- Occupation: Composer
- Employer: New York University; Berklee College of Music; ;
- Awards: Guggenheim Fellowship (2024)

Academic background
- Alma mater: Ewha Womans University; New England Conservatory of Music; New York University Graduate School of Arts and Science; ;
- Doctoral advisor: Elizabeth Hoffman

= Yoon-Ji Lee =

South Korean composer

Yoon-Ji Lee is a South Korean composer based in the United States. A 2024 Guggenheim Fellow, She currently works as an associate professor at the Berklee College of Music.

==Biography==
Yoon-Ji Lee studied organ, pansori, piano, voice, and violin during her youth. She attended Ewha Womans University, where she obtained her bachelor's degree and New England Conservatory of Music, where she obtained her Master of Music degree in 2006 and her graduate diploma in 2007. She moved to New York University and became a teacher there in 2009, remaining there until 2017. While at NYU, she obtained her PhD in composition and theory at the New York University Graduate School of Arts and Science; her dissertation, centered on the Elliott Sharp composition Then Go, was supervised by Elizabeth Hoffman. She later moved to the Berklee College of Music, becoming associate professor there and teaching composition classes there.

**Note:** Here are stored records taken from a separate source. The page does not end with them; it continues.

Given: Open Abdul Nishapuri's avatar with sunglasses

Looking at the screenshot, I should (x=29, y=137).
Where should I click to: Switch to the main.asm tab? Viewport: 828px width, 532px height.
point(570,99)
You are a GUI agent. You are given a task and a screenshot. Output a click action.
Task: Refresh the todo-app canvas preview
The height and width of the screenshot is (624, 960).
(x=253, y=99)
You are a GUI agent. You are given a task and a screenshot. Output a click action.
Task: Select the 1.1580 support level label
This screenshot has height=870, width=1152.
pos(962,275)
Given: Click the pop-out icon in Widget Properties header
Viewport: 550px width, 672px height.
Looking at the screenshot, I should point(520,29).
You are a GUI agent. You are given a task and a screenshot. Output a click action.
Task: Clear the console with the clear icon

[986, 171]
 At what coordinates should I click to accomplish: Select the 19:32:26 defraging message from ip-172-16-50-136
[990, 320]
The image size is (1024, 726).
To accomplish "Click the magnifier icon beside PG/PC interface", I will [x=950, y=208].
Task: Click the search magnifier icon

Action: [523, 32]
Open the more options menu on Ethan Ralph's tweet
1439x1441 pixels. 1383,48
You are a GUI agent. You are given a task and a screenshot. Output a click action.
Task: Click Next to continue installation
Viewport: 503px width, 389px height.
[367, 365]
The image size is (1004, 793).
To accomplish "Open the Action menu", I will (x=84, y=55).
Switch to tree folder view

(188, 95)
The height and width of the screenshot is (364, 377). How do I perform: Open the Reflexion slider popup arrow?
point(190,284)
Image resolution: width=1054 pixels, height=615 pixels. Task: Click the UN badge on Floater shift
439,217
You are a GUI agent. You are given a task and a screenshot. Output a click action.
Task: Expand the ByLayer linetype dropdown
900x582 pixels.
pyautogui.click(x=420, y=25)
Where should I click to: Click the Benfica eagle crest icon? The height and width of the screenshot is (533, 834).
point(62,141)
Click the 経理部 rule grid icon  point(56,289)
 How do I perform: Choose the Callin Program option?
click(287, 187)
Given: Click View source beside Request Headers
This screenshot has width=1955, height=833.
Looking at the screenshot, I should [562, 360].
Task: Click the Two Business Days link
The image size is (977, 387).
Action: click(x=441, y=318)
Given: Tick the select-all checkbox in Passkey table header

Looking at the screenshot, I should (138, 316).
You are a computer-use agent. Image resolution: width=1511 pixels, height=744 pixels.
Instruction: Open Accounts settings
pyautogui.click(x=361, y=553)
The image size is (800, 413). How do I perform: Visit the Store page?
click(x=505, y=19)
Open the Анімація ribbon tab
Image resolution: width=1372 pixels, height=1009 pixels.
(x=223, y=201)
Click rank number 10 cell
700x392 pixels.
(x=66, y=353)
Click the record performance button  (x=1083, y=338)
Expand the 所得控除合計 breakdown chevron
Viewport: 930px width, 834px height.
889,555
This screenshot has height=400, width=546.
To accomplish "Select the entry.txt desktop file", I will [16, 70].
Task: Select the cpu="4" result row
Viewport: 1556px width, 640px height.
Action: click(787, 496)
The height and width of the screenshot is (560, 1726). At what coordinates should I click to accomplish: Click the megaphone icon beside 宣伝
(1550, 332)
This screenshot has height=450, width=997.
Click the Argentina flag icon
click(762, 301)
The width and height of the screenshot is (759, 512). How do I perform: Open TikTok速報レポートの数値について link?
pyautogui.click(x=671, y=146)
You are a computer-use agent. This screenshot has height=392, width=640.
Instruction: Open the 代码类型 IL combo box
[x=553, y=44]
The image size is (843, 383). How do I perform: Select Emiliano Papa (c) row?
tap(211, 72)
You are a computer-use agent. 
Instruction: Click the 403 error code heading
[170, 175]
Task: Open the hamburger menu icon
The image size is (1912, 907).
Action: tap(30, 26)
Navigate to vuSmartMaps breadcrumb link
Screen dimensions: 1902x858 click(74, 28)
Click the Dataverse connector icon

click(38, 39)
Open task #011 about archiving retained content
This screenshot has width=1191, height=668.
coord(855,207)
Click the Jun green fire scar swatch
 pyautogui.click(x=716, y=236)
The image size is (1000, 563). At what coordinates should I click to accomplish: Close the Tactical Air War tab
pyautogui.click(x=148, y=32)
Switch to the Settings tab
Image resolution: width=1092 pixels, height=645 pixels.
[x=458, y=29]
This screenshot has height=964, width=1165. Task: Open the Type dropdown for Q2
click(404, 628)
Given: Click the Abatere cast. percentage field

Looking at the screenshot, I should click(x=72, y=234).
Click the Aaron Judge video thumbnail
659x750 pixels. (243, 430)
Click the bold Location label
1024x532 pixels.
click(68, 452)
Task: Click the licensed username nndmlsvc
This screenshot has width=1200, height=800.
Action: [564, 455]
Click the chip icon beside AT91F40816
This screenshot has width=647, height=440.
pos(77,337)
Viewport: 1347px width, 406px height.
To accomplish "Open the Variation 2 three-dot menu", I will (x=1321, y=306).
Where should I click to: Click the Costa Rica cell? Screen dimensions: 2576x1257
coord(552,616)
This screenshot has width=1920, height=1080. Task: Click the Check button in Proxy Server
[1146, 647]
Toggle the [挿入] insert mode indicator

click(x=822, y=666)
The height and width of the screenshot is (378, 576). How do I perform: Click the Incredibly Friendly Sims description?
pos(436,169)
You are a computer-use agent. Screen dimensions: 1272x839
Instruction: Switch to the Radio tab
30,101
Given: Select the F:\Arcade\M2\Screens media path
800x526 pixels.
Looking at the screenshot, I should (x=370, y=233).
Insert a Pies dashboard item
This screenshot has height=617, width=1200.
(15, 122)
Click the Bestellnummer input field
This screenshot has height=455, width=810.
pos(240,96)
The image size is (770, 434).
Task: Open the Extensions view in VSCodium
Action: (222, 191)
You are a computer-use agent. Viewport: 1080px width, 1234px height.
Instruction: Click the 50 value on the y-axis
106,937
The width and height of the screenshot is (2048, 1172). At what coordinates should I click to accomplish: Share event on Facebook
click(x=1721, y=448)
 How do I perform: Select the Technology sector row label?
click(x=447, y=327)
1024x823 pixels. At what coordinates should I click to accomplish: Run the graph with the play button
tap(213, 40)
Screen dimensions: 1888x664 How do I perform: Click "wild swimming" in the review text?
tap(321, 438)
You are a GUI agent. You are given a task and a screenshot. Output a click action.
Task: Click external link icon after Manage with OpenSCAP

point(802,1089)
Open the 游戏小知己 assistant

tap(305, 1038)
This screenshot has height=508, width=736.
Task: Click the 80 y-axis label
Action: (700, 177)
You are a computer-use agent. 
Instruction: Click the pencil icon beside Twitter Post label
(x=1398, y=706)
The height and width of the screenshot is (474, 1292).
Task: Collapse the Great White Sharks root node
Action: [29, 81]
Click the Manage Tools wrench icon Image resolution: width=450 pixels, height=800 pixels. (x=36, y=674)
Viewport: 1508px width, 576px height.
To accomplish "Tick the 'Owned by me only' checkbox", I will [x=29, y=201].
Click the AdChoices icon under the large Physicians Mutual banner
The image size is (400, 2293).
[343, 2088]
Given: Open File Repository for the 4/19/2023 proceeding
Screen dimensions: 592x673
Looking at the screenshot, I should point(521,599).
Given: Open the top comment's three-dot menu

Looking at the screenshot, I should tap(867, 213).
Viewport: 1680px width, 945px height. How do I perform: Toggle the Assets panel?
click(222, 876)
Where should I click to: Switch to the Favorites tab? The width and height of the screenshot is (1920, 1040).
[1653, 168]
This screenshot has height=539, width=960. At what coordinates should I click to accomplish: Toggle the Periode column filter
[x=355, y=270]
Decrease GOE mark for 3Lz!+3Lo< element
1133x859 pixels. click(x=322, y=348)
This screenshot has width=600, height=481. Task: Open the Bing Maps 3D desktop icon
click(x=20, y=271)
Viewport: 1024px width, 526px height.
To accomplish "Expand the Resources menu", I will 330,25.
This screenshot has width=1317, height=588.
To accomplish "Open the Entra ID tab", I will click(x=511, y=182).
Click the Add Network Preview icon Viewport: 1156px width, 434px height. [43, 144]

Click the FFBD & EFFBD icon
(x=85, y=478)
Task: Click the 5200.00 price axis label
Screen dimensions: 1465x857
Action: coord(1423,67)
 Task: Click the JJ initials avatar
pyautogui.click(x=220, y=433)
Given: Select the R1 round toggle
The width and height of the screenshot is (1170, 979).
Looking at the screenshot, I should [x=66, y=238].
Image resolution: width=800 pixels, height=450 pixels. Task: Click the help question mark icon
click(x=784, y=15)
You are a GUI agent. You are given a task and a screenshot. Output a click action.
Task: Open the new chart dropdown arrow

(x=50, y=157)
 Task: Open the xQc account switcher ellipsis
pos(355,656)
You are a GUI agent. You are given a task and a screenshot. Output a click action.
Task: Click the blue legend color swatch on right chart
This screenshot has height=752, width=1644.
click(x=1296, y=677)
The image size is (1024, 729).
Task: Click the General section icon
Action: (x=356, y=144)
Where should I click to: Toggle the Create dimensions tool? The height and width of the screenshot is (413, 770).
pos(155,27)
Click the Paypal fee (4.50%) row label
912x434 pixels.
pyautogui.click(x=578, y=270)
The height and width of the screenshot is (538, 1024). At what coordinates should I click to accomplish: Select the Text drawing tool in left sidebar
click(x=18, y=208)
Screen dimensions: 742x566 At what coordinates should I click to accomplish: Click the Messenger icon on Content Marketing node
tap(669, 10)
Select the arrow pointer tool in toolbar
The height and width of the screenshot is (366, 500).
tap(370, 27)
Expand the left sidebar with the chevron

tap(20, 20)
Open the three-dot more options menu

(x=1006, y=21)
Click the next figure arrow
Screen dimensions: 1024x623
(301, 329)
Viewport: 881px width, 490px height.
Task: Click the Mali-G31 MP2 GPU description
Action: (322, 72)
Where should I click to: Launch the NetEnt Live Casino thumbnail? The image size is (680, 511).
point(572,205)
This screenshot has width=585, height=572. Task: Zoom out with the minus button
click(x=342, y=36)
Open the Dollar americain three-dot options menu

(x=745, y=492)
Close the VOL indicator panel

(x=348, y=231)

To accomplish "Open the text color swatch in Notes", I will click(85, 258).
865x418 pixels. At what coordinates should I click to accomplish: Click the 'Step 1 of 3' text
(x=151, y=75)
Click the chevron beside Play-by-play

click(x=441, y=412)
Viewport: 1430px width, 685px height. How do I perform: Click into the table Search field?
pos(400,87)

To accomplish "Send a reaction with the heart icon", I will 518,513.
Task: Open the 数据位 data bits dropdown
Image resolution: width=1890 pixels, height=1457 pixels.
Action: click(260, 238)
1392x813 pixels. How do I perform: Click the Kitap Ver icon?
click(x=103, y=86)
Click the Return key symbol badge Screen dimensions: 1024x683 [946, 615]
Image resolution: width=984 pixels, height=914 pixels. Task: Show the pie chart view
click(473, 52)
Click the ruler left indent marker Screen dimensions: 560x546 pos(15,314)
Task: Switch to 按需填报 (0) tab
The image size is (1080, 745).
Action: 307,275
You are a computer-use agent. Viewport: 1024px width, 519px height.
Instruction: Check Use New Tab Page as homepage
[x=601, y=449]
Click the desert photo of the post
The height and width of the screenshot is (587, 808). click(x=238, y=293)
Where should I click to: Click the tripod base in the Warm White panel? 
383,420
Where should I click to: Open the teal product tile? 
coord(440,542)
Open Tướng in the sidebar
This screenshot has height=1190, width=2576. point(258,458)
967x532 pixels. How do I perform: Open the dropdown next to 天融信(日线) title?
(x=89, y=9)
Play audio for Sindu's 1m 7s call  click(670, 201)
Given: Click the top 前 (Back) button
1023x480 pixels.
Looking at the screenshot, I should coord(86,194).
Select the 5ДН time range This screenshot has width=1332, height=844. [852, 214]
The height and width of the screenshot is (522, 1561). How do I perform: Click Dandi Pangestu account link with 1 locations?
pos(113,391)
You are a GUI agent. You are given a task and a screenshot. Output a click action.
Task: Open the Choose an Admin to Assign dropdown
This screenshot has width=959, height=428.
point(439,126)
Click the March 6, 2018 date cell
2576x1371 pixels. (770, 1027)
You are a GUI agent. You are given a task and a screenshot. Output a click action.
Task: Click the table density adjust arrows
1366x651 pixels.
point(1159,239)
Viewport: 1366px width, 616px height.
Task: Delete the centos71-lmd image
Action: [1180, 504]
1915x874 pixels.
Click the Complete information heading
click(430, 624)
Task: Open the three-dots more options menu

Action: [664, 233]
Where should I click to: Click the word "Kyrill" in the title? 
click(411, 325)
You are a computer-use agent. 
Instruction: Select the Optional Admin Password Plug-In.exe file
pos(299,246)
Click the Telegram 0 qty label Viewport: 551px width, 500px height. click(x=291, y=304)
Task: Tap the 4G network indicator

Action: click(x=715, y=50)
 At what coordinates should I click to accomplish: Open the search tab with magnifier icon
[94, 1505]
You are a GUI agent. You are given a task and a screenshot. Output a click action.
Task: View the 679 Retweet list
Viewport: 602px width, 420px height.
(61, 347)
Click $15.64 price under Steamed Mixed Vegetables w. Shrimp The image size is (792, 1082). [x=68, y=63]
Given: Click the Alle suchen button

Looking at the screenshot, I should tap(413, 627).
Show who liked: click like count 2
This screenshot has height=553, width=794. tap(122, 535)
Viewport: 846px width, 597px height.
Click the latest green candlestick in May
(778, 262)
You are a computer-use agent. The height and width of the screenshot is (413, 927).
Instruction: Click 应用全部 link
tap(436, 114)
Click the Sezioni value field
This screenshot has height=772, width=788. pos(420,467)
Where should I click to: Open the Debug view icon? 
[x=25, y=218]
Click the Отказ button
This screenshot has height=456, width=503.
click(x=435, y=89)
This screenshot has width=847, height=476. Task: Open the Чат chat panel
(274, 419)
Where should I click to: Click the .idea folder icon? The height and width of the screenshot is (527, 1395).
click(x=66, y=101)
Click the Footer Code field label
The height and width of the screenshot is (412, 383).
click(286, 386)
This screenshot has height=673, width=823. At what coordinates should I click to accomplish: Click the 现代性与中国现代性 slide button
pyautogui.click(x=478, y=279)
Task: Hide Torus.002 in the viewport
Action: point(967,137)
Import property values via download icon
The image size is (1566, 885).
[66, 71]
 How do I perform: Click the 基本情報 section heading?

Lee's compositions include non-linear forms of music. Her music was performed at Bargemusic by William Lang in November 2012. In 2018, she collaborated with artists Bang Geul Han and Steven Mygind Pedersen for Sunday Supper, a chamber opera at National Sawdust inspired by the 2007 novel The Vegetarian. In 2019, she performed Angels Broken, a composition with three main sections performed on string and taepyeongso which she said "documents in musical form the history of comfort women", at the From East Asia – Unforgotten Song concert at Brandeis University. Her composition Shakonn, the opening song in Pauline Kim Harris' 2021 album Wild At Heart, was praised by TheWholeNote as "a volcano of sound and energy built over a held bass note, pulling Chaconne apart and transforming it", while Gramophone praised "the juxtaposition of haunting phrases and daunting acrobatics in [her piece] with fearless vibrancy" and Strings Magazine praised "the result [as] exhilarating". In 2024, she was awarded a Guggenheim Fellowship in Music Composition.

As of 2024, she was a resident of Boston.